■ What you need to do ■
- 1) Answer these from the helm chart guide, one line each:
(a) What feed does the WEC application subscribe to?
(b) Which Docker registry does the author use, and why?
(c) According to the file list, what does values.yaml hold?
- 2) Write the next part of the helm chart guide, picking up after its final sentence.

■ Extracted text ■
(begin)
Throughout my time at InfluxData, and even before, I have been working with containers, and occasionally doing useful things with them! This led me to try out Kubernetes, which I have found to be very useful. In my job, I end up having to deploy random code for things like internal dashboards, demos, reporting, and data collection. Much of this code lives on a small Kubernetes cluster that I maintain.

At first when I started running Kubernetes, I found that keeping track of all my *.yaml files to be a pain. Even though I had a repository where I would keep the current state of my deployments, it was a management nightmare. I would end up copying from old projects to get started with new ones, and keeping the repo up to date was a pain! I even wrote a quick little bash program to help with this.

Bottom line is that when you are running Kubernetes, you quickly get to a place where the management of your deployment files is cumbersome and often not using deployment best practices.

Enter helm.

Helm is a templating packaging and deployment manager for Kubernetes. Think of it like apt-get or brew for Kubernetes. It consists of a server that runs in your cluster and renders your templates, tiller, and a command line interface helm.

Through this experience, I thought it would make sense to develop a quick guide to writing a simple helm chart with a focus on workflow. If you want to follow along, download helm. Please note: A familiarity with Kubernetes and Docker is required.

1. Find an application to deploy

I’ll be deploying a small node app that has been sitting in my Github. WEC is a small nodejs application that subscribes to the Wikipedia Recent Changes feed. When it receives an event, it parses and inserts the event into an InfluxDB instance. I’m using the excellent node-influx/node-influx Javascript client to write to the database.

You can check out the code in /server.js.

2. Dockerize it!

When creating a helm chart, you first need an image to run. I’ve created a Dockerfile for this server. The next step is to push it to a Docker Registry that is accessible from your cluster. I use gcr.io because of its ease of use in Google Cloud. Other options are Docker Hub and Quay.io. You could also push to a private registry. To build and push the image from this repository run:

$ cd wec
$ export ORG=myorg
$ export REGISTRY=gcr.io
$ docker build -t $REGISTRY/$ORG/wec:latest .
$ docker push $REGISTRY/$ORG/wec:latest

3. Stub out helm chart

The helm cli has a command to stub out your chart. This makes getting projects started quick and easy. To create the chart files for WEC just run helm create wec. A directory, wec, will be created in the current directory with the following files:

$ tree wec/
wec/
├── Chart.yaml
├── charts
├── templates
│   ├── NOTES.txt
│   ├── _helpers.tpl
│   ├── deployment.yaml
│   └── service.yaml
└── values.yaml

2 directories, 6 files
  • Chart.yaml contains metadata about the chart. You can use the defaults.
  • charts/ holds any dependency charts. You can delete this folder now. This is used when building a chart from component charts.
  • templates/ holds all of your template files! This is where you do your work.
  • values.yaml holds any variables you want to reference in your templates. These are the configuration options you present to the end user.
(end)
■ Dataset excerpt ■
(begin)
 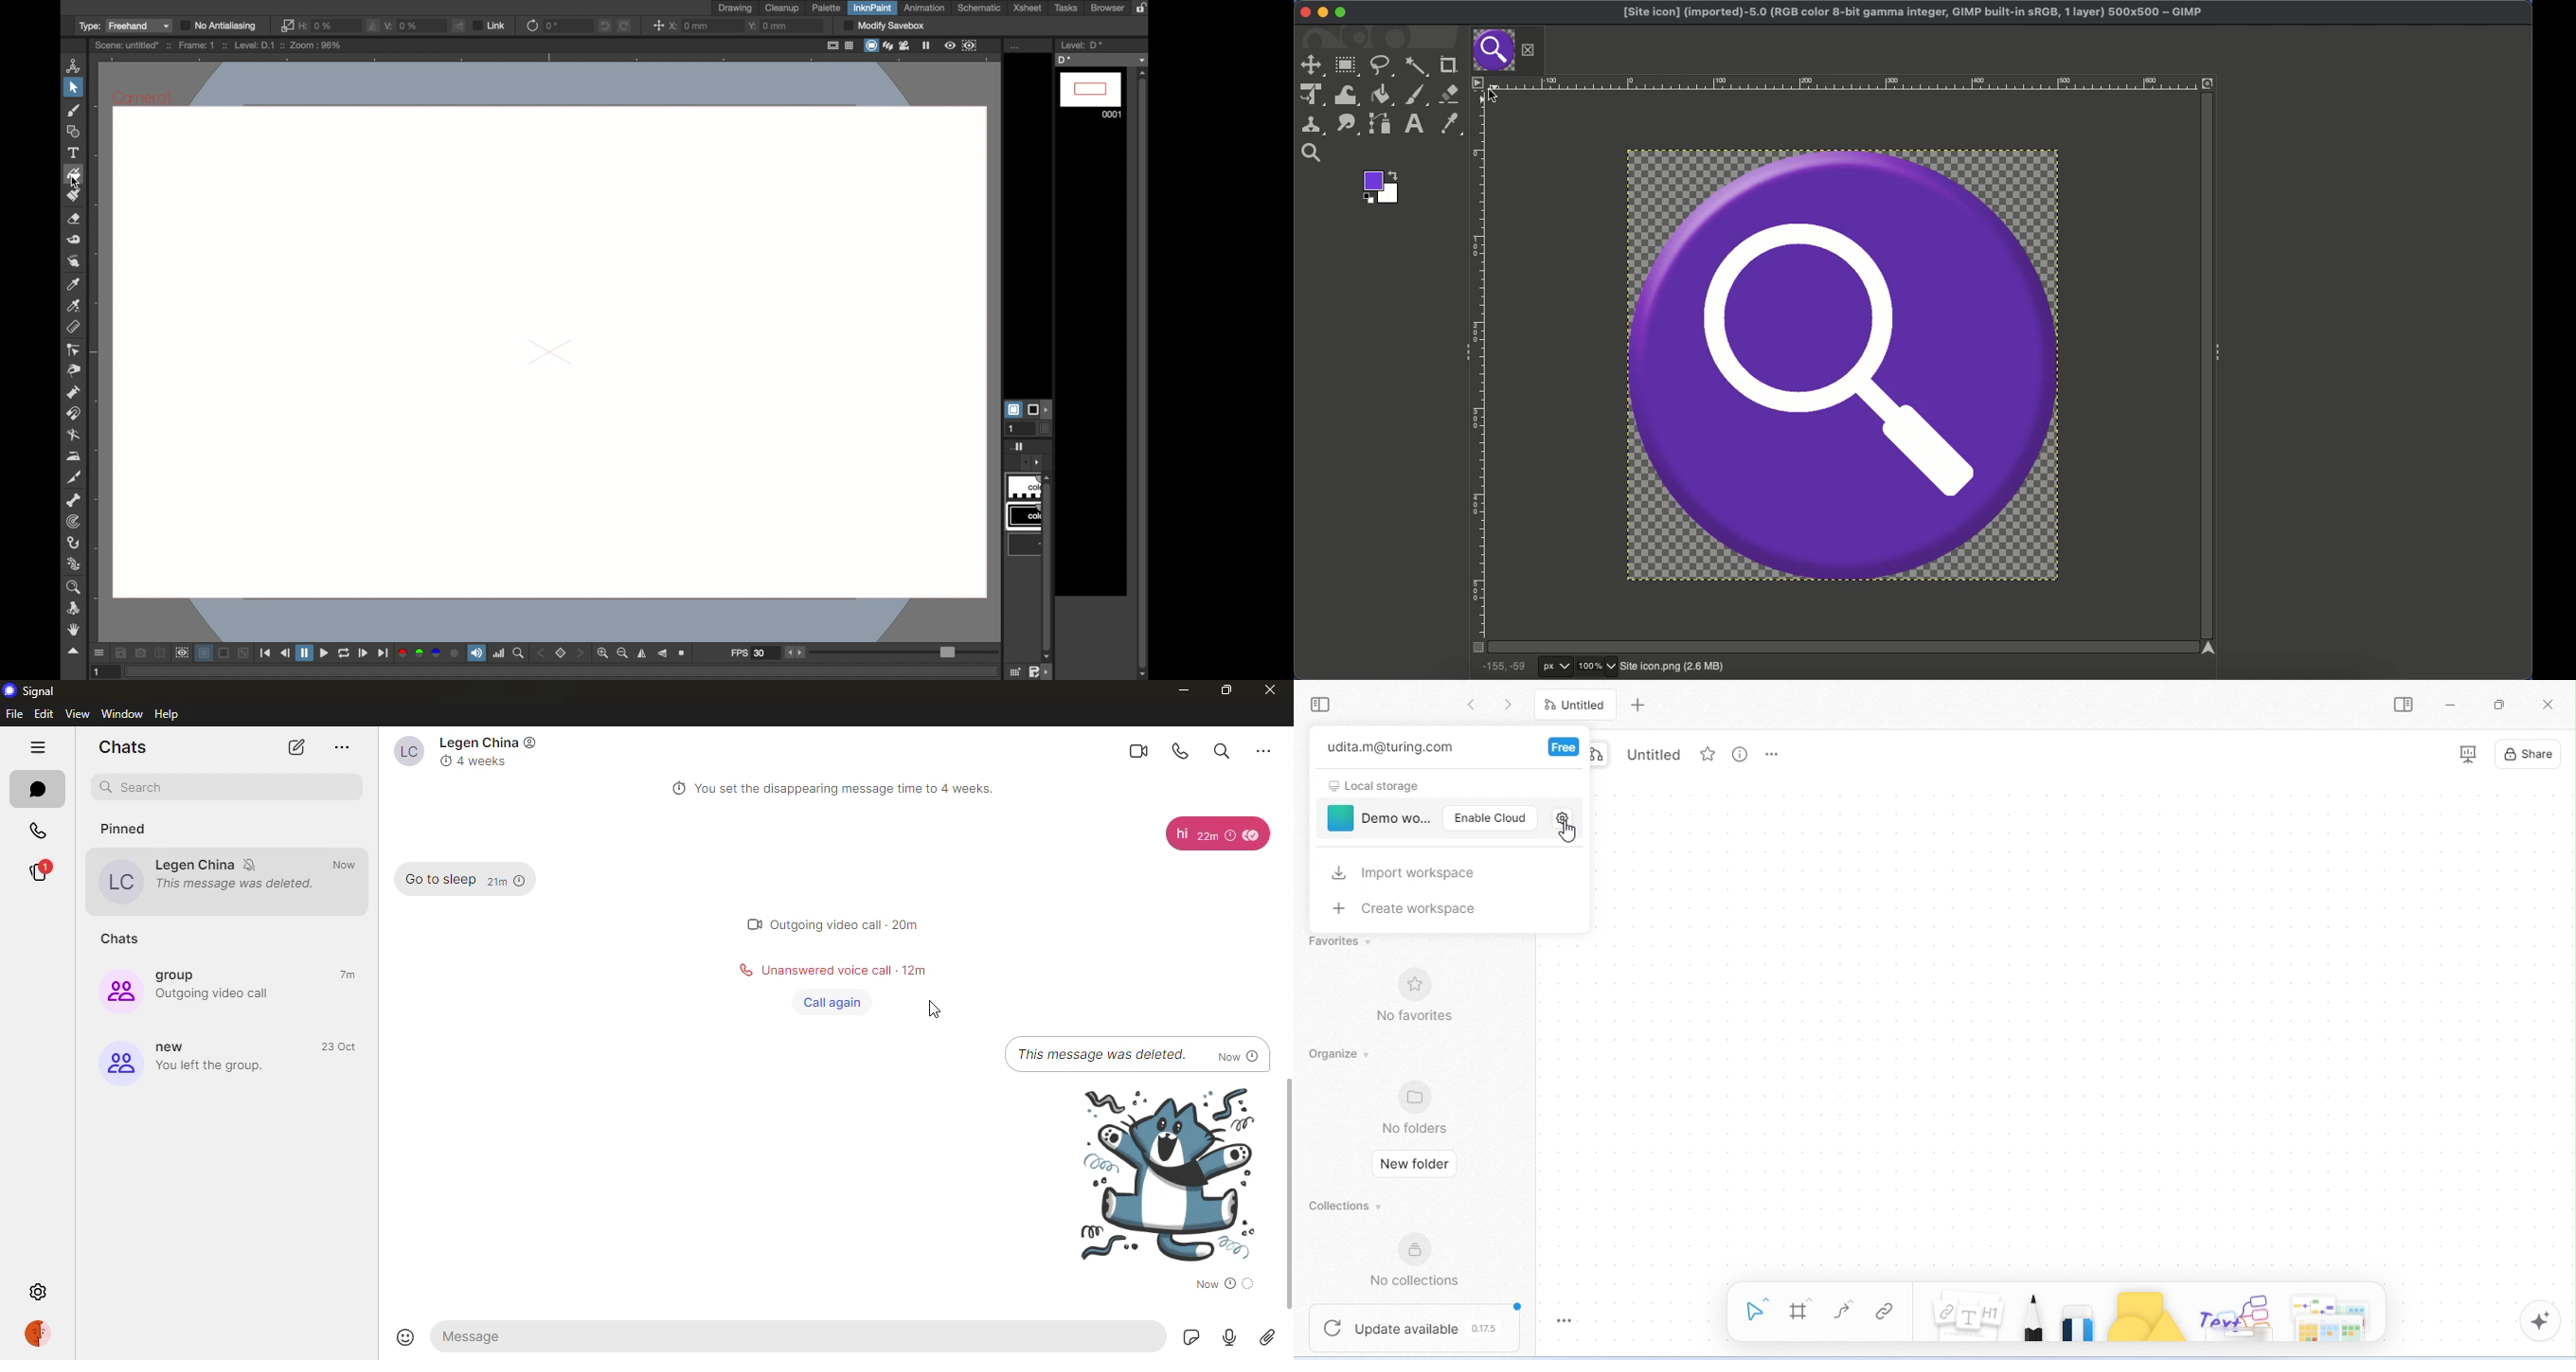 I want to click on create workspace, so click(x=1409, y=908).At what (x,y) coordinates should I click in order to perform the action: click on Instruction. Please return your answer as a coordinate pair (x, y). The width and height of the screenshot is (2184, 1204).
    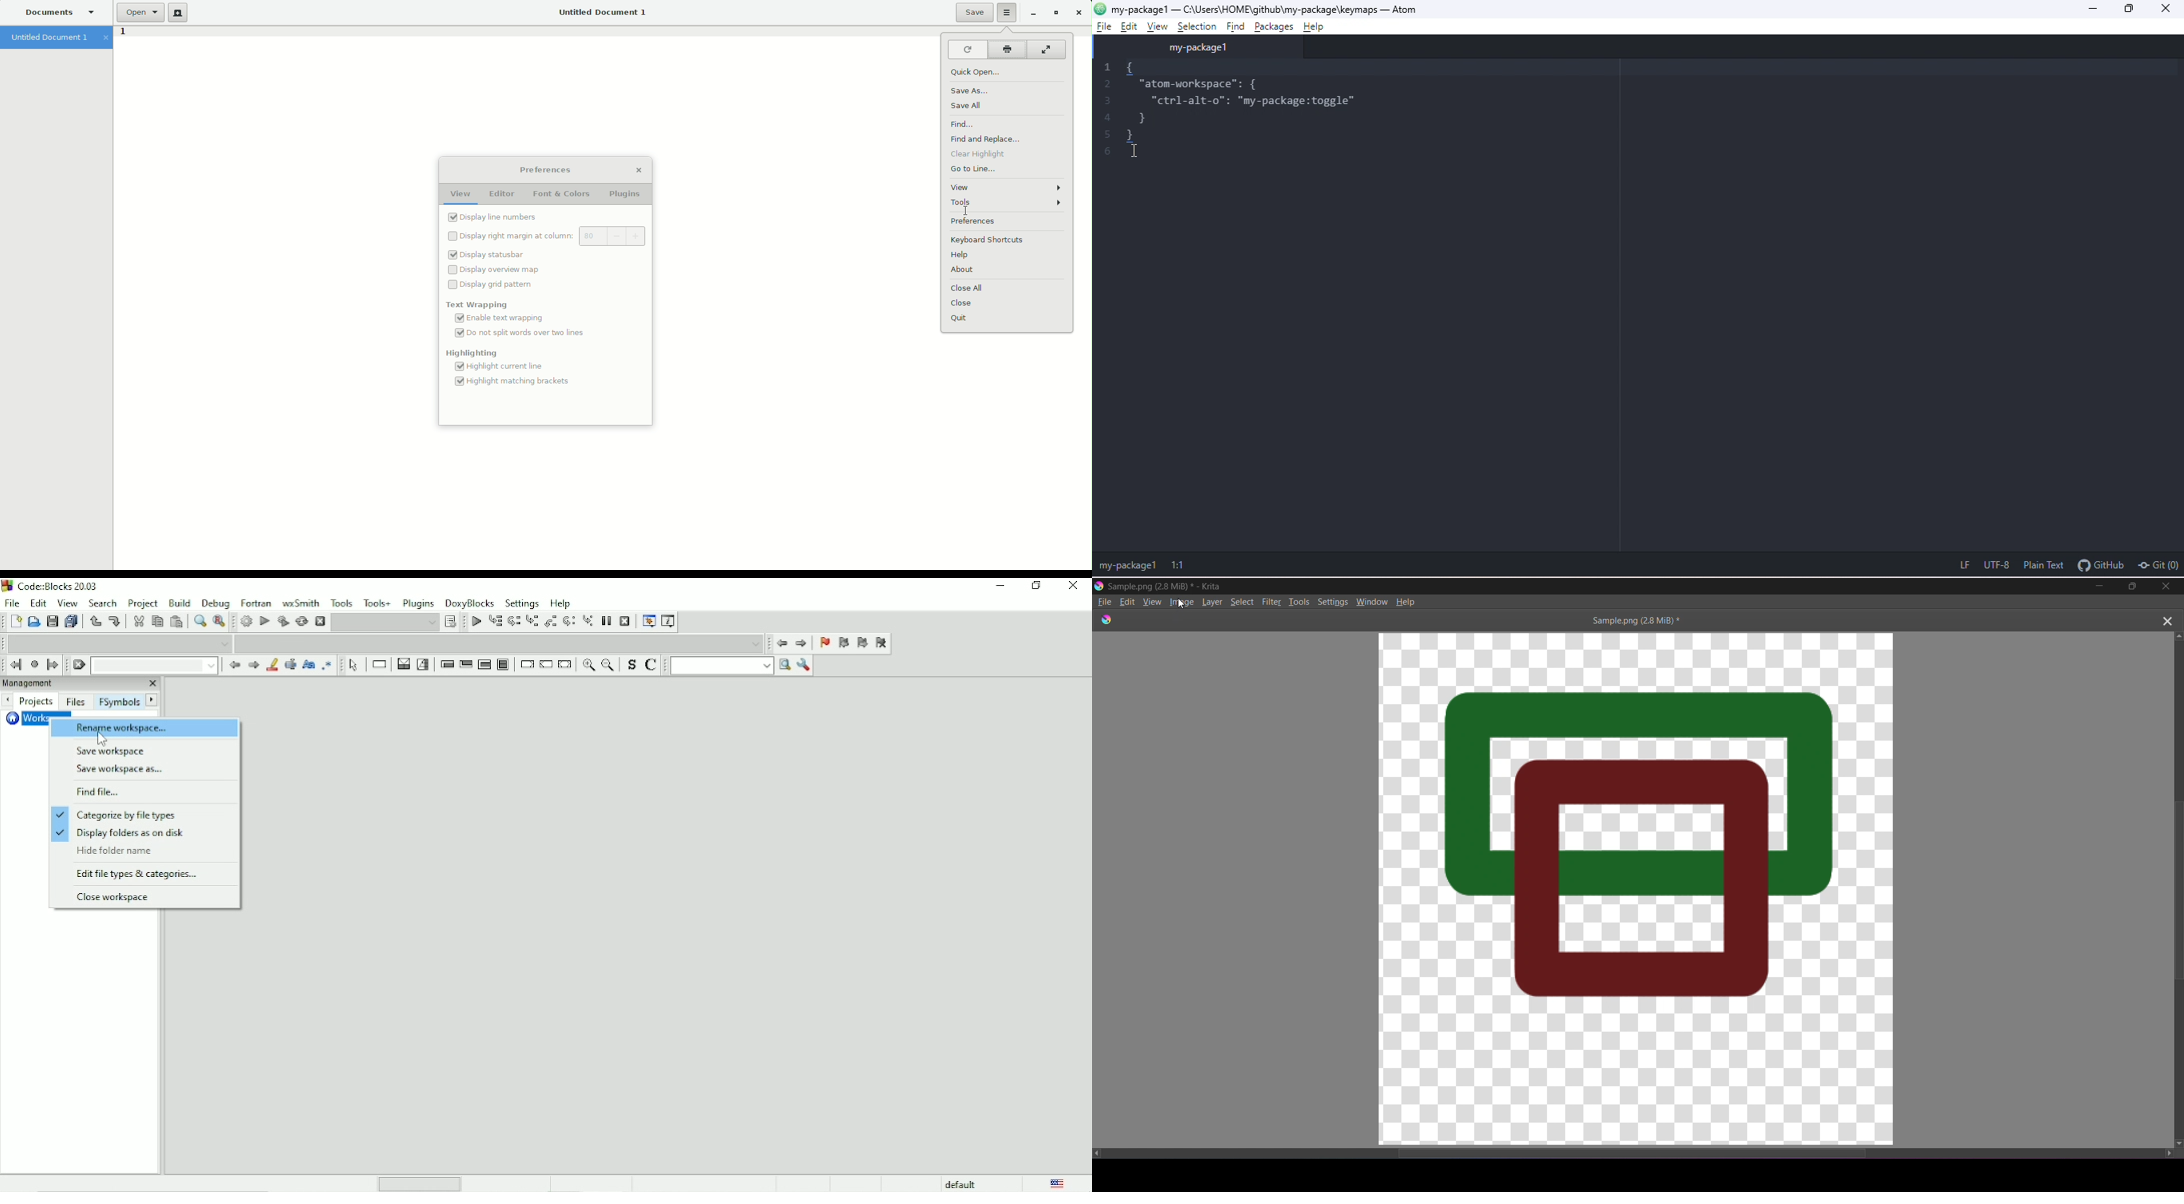
    Looking at the image, I should click on (377, 665).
(end)
■ Answers to the exercises ■
- 1)
(a) The Wikipedia Recent Changes feed.
(b) gcr.io, because of its ease of use in Google Cloud.
(c) Any variables you want to reference in your templates, which are the configuration options you present to the end user.

- 2)
I’ve moved the chart into a directory called chart.

4. Write your .yaml files

Helm starts you off with a deployment.yaml and a service.yaml. If you need other types of Kubernetes objects in your chart the kubernetes/charts repo has some great examples:

Helm uses Golang templates as a tempting language. It will expand any variables in {{}}. As a chart author, you have some built-in objects available for reference in your chart files (e.g. {{ .Release.Namespace }}) as well as the values.yaml file (e.g. {{ .Values.database_name }}). There are two sets of template helper functions as well: Sprig and Golang template functions.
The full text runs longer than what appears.